# YOUR ASSIGNMENT:
An exact transcription of every record is needed, leaving out the pictures.

(Data entries)
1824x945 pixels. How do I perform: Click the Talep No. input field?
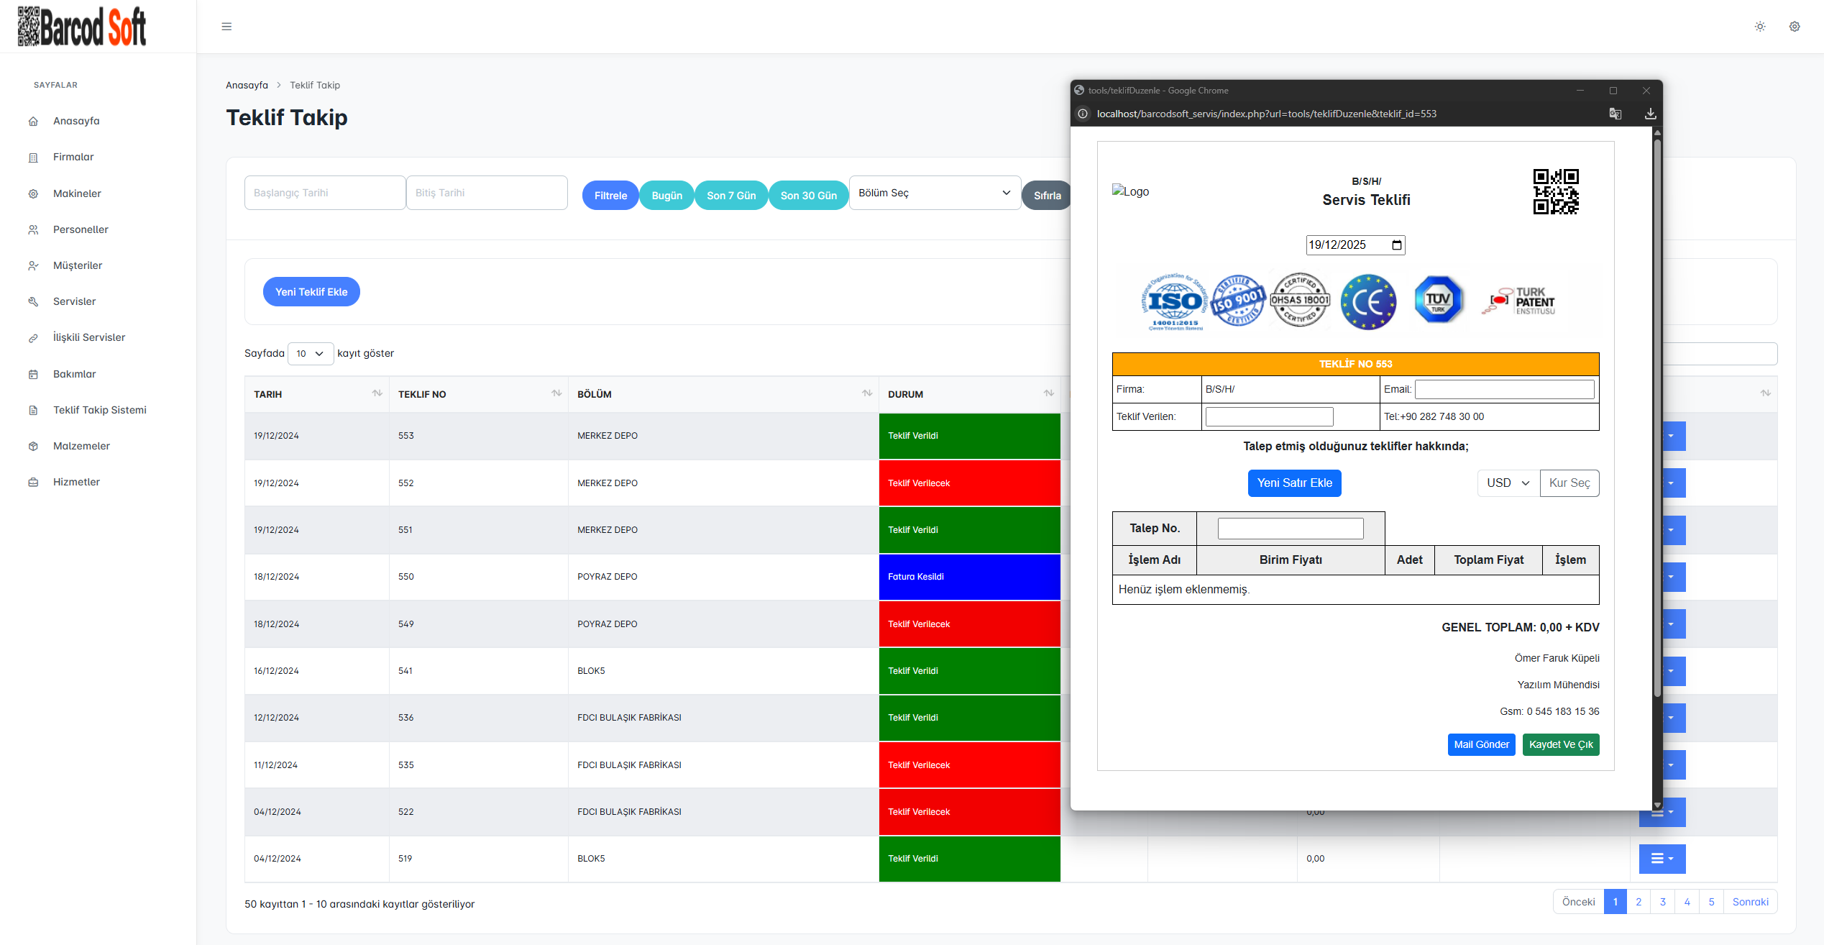pos(1290,529)
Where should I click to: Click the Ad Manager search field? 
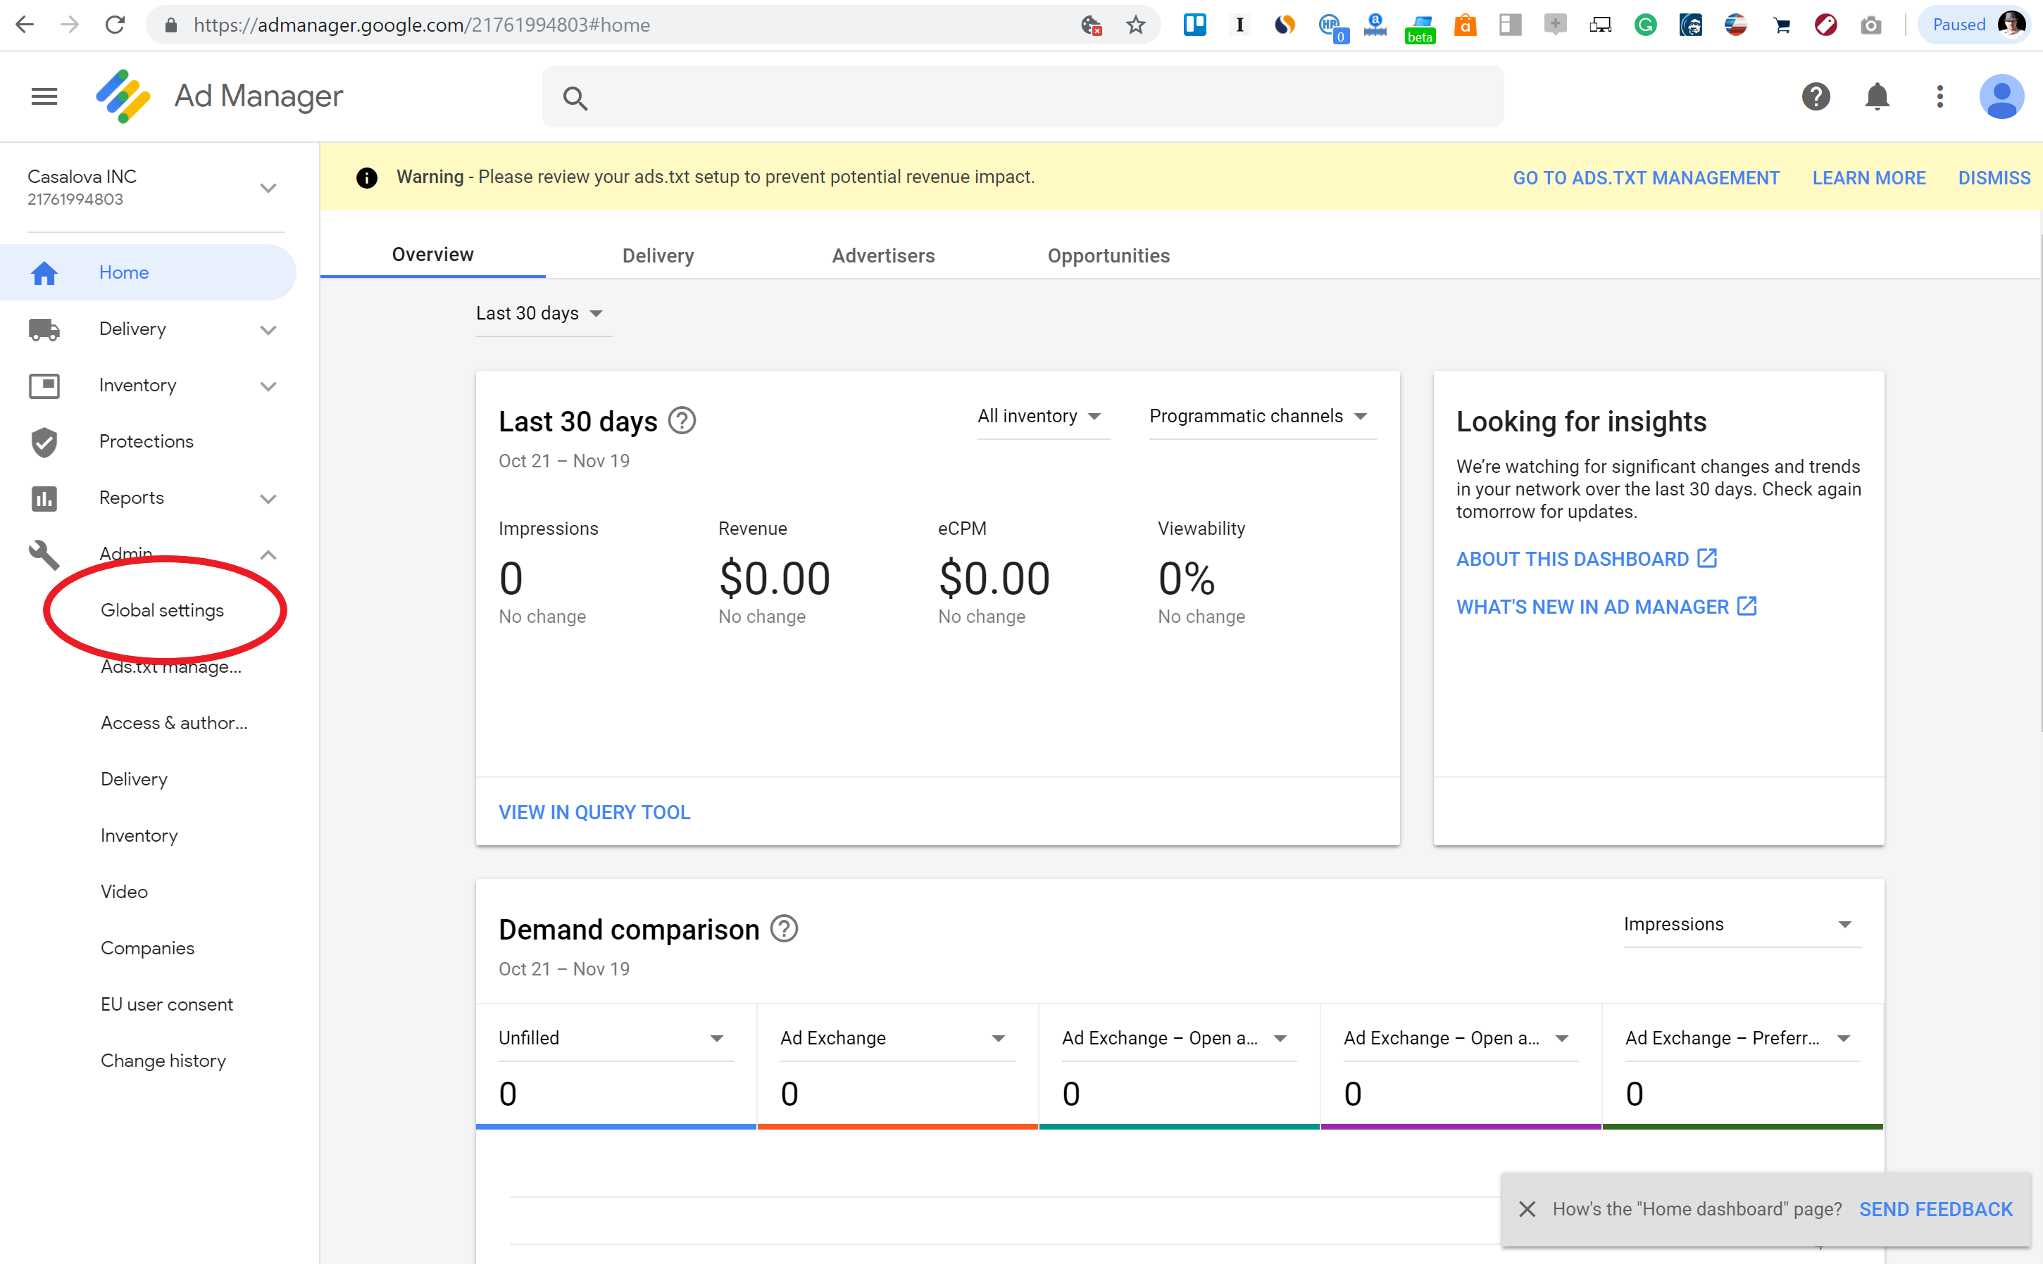click(x=1022, y=98)
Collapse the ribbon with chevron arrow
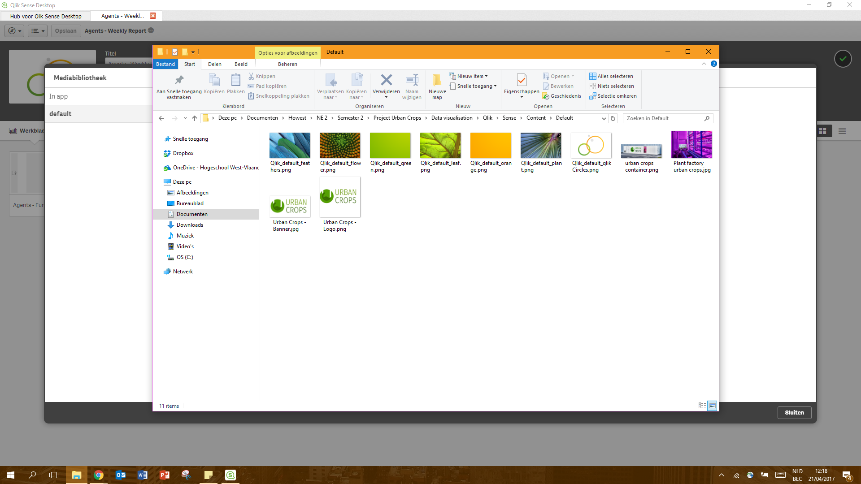The image size is (861, 484). [x=704, y=64]
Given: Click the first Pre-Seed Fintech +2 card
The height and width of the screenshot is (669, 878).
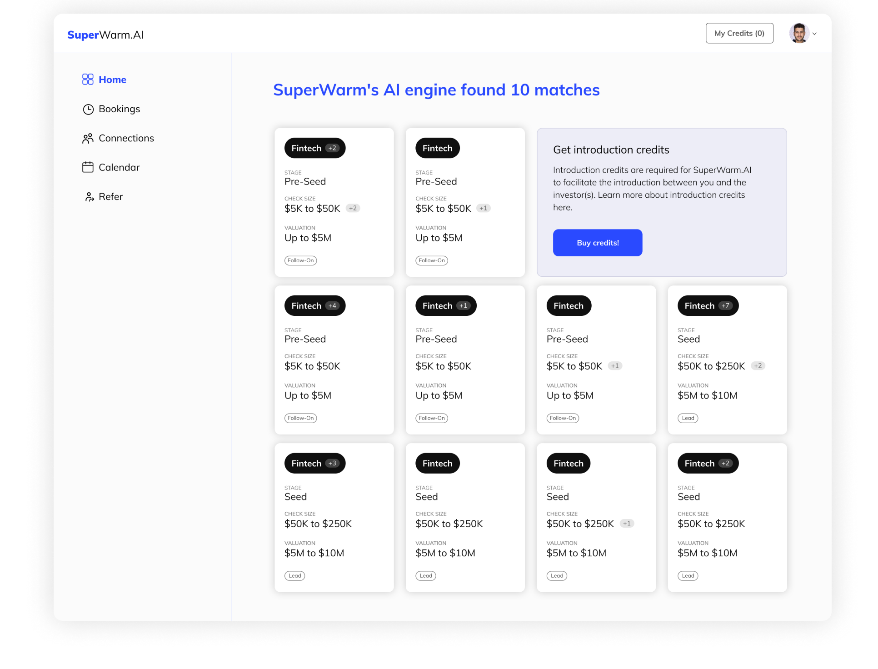Looking at the screenshot, I should coord(334,202).
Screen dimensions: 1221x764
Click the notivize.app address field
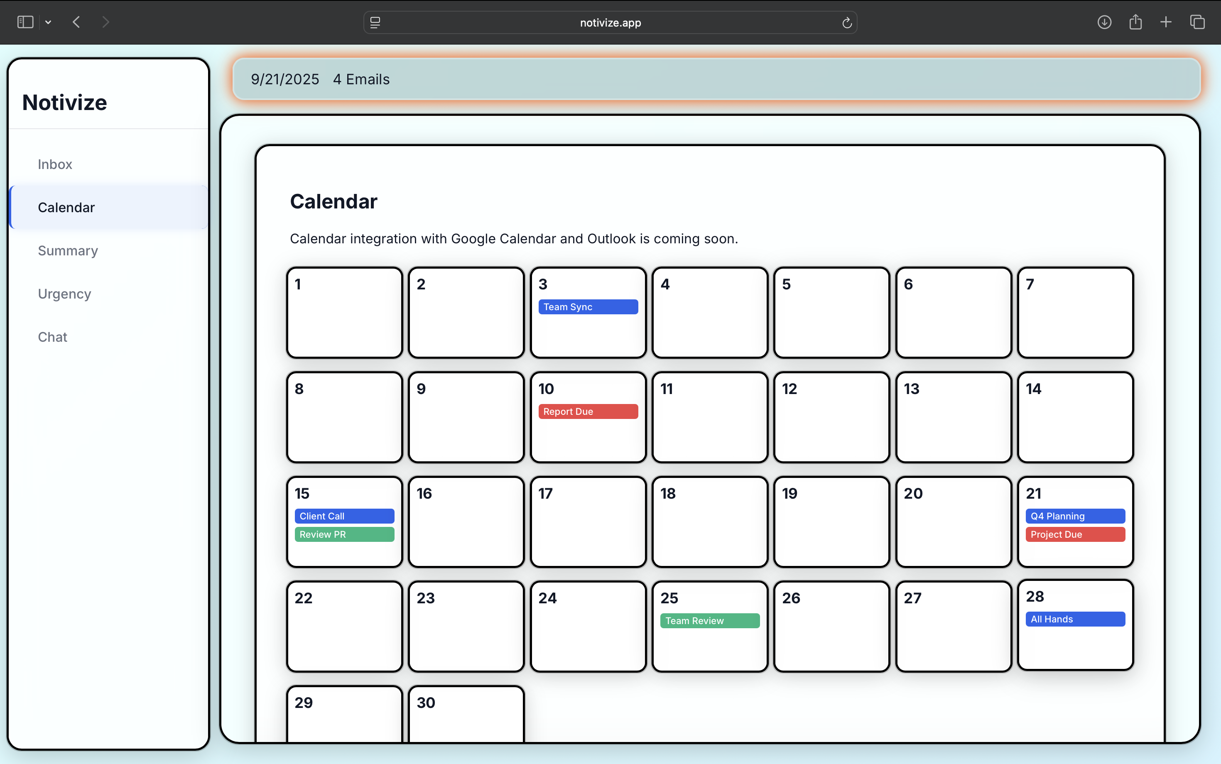[x=610, y=23]
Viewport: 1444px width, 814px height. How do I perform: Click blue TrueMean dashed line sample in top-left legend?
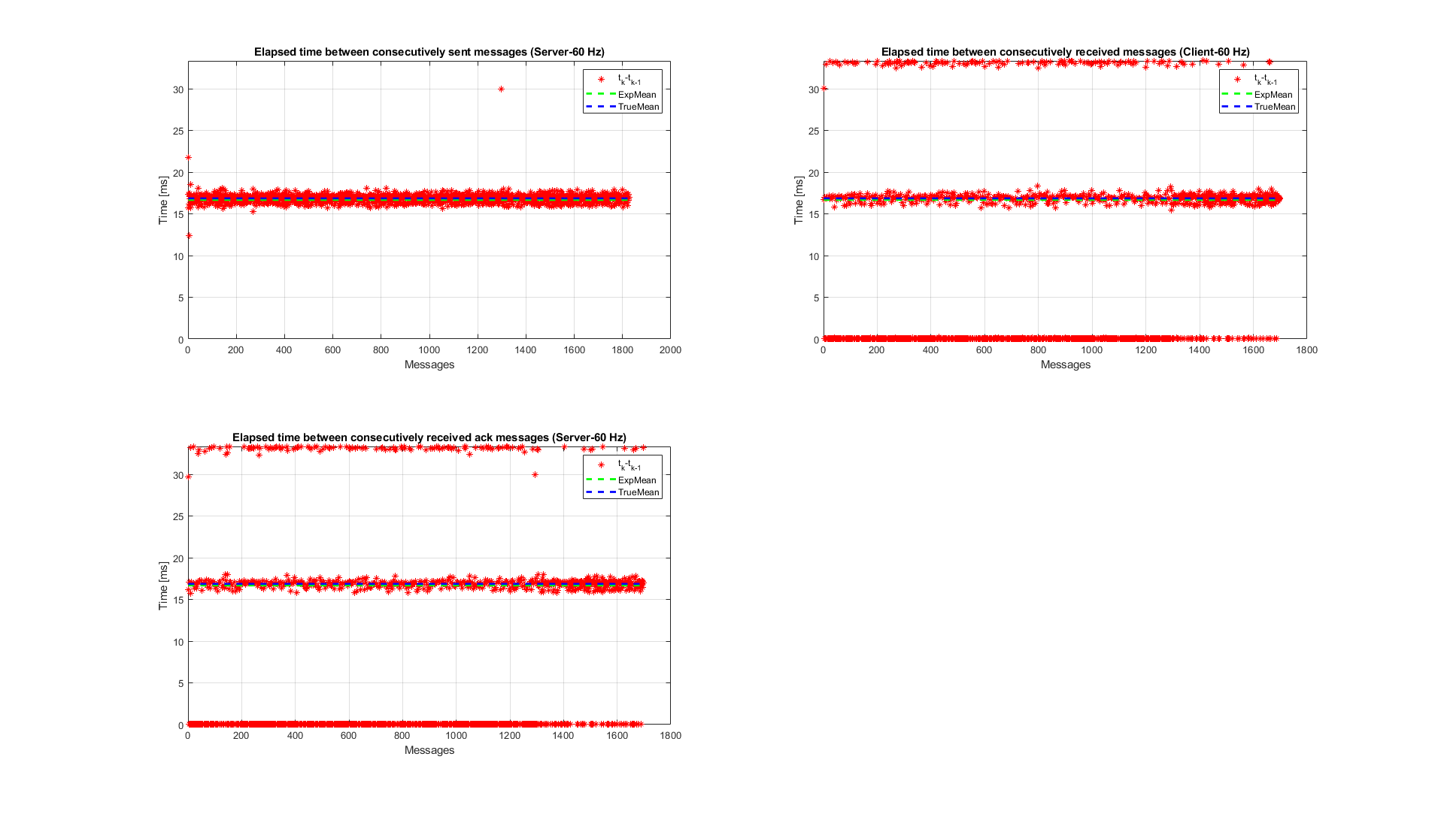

# SOLUTION TO THE EXERCISE:
1824x945 pixels. How do I perform: Click the Talep No. input field?
pos(1290,529)
Where should I click to: Click the Ad Manager search field? 
click(x=1022, y=98)
Collapse the ribbon with chevron arrow
The image size is (861, 484). [x=704, y=64]
Given: Click the first Pre-Seed Fintech +2 card
The height and width of the screenshot is (669, 878).
Looking at the screenshot, I should coord(334,202).
Screen dimensions: 1221x764
Click the notivize.app address field
[x=610, y=23]
Viewport: 1444px width, 814px height. How do I perform: Click blue TrueMean dashed line sample in top-left legend?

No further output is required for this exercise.